Understanding stress path evolution also helps decide which fault orientations could be most problematic through the life of the field. For original hydrostatic conditions at Maari, vertical stress (Sv) is about the same magnitude as the maximum horizontal stress (SHmax) and both are greater than the minimum horizontal stress (Shmin). This defines a transitional stress regime comprised of both normal and strike-slip faults. 3D seismic data corroborates this, confirming two recently active fault sets, one normal and one strike-slip. During Maari stress evolution, Sv will likely remain constant. Both SHmax and Shmin will diminish during depletion and increase with sufficient water injection (at least locally). For the depletion scenario, a normal faulting stress state prevails; relative stress magnitudes are Sv > SHmax > Shmin.

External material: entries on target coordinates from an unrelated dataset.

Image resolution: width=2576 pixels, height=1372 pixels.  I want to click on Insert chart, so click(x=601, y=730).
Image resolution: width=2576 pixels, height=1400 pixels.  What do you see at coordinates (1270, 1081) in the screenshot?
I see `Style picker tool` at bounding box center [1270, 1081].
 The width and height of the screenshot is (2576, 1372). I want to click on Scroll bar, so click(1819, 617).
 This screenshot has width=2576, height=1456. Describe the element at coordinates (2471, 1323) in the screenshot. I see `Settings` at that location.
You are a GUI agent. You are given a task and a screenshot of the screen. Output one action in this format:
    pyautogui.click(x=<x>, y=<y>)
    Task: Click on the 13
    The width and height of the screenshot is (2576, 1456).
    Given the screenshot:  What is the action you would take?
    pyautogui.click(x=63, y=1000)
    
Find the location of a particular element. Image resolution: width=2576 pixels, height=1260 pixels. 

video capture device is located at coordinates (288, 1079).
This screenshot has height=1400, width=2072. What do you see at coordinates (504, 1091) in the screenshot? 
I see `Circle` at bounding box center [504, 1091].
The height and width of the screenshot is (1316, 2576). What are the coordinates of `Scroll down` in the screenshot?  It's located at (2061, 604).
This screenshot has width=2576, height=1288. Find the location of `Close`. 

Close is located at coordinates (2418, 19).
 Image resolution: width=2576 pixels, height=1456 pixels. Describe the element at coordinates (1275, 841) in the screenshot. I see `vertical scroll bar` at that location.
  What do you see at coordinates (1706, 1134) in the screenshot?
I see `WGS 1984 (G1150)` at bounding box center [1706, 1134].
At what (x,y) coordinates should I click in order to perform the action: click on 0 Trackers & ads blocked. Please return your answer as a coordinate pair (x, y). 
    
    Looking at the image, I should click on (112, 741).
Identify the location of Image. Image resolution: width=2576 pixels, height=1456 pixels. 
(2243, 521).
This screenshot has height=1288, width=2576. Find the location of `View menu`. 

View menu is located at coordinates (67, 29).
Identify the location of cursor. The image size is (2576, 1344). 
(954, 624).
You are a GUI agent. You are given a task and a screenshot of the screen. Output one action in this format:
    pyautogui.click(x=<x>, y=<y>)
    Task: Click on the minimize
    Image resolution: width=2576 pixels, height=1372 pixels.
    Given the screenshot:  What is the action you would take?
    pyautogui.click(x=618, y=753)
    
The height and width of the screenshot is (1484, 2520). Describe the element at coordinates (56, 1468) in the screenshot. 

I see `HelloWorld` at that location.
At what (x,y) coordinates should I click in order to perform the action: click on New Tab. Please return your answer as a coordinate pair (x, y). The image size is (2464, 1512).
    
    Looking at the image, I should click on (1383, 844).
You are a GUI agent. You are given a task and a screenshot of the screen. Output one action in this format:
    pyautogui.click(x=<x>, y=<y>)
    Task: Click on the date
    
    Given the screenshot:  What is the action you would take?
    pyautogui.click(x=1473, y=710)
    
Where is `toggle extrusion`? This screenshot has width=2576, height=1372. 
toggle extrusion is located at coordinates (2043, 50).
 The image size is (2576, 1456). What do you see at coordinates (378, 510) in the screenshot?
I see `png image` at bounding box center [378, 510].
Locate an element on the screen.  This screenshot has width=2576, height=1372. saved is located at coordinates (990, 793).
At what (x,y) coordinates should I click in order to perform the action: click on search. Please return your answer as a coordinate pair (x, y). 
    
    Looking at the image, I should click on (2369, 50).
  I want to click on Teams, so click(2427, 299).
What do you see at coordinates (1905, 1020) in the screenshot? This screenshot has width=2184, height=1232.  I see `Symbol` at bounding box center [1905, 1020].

For localized increases in pore pressure above hydrostatic due to water injection, the stress state returns to the original transitional state or possibly a strike-slip stress regime prevails with relative stress magnitudes; SHmax > Sv > Shmin.

By characterizing the production/injection stress evolution of Maari Field through step rate injection testing, we were able to quantify the absolute magnitudes of the horizontal principal stresses, which provided new information to quantify the natural fracture gradient to avoid pressures that could destabilize faults and fractures while drilling through variably depleted reservoir compartments. For instance, step-rate injection operations at initial, depleted, and injection-charged conditions have documented a non-linear stress path that has become a predictive tool for quantifying Shmin and SHmax stress magnitudes. It appears that at depletion conditions, the faults are likely to be relatively stable. However, during injection operations, the stress state is such that active normal faulting and strike-slip faulting can be supported because injection pressures produces a critical stress state transitional between active normal faulting and active strikes-slip faulting. The implications of this stress-pressure evolution may likely impact drilling and reservoir modeling.